====== MATERIAL PROVIDED ======

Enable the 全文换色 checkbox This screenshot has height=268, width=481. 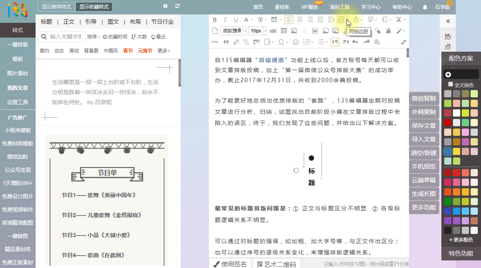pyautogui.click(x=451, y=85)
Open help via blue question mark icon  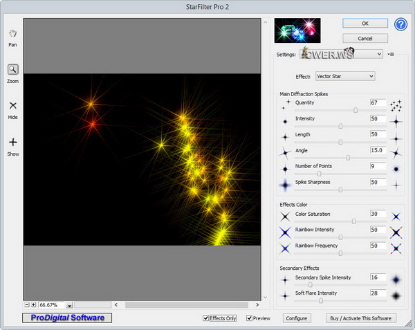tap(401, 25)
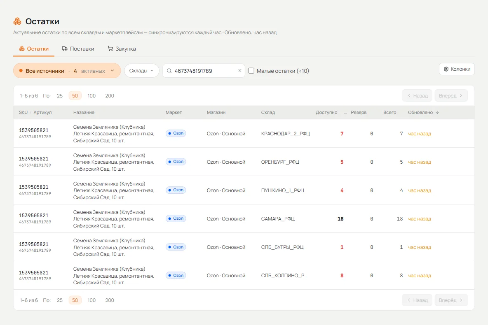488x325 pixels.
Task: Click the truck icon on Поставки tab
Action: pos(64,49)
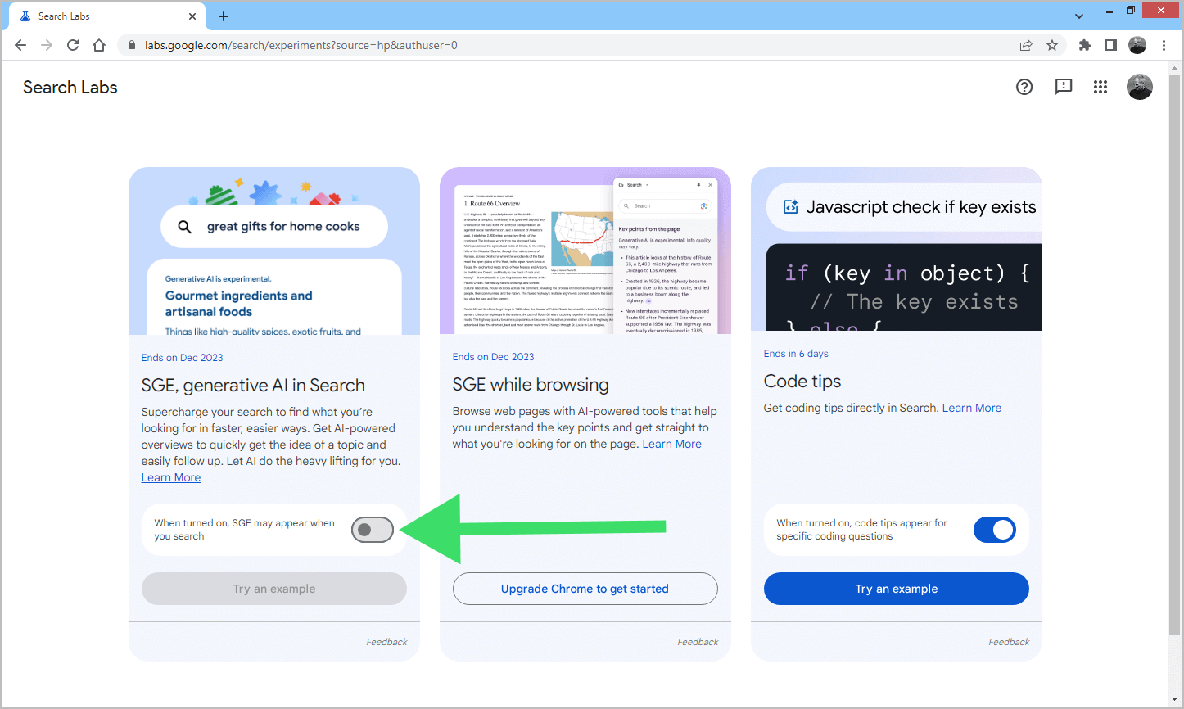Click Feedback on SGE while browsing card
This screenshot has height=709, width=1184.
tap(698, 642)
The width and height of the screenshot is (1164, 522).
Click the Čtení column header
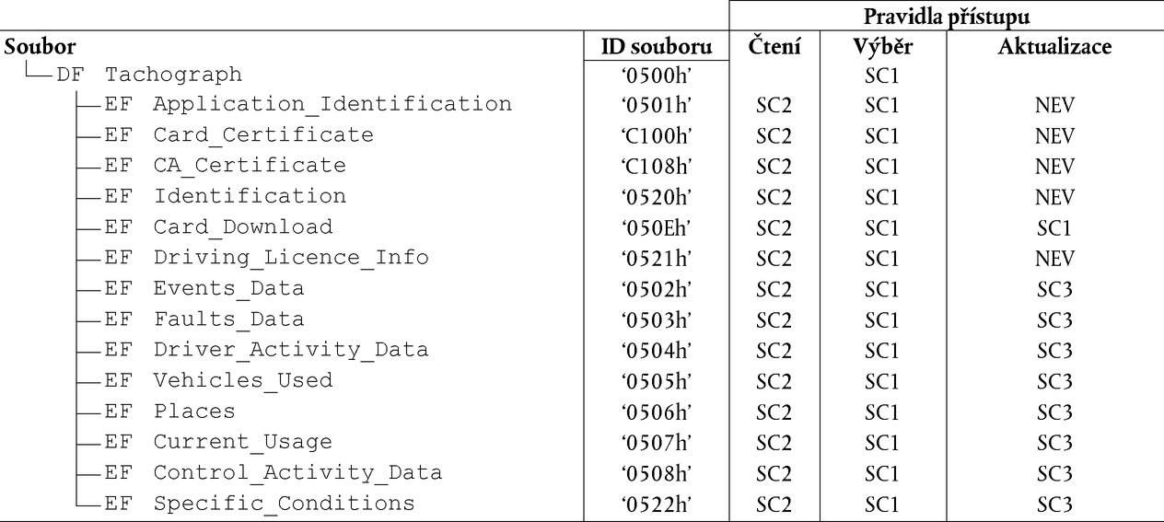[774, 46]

======

== PROBLEM ==
Copy out word for word the data starting at the line that contains "The width and" and ending at the end of the data, including both of those lines. Leave out the pictures.

== SOLUTION TO THIS EXERCISE ==
The width and height of the screenshot is (1164, 522).
Click the Čtení column header
[774, 46]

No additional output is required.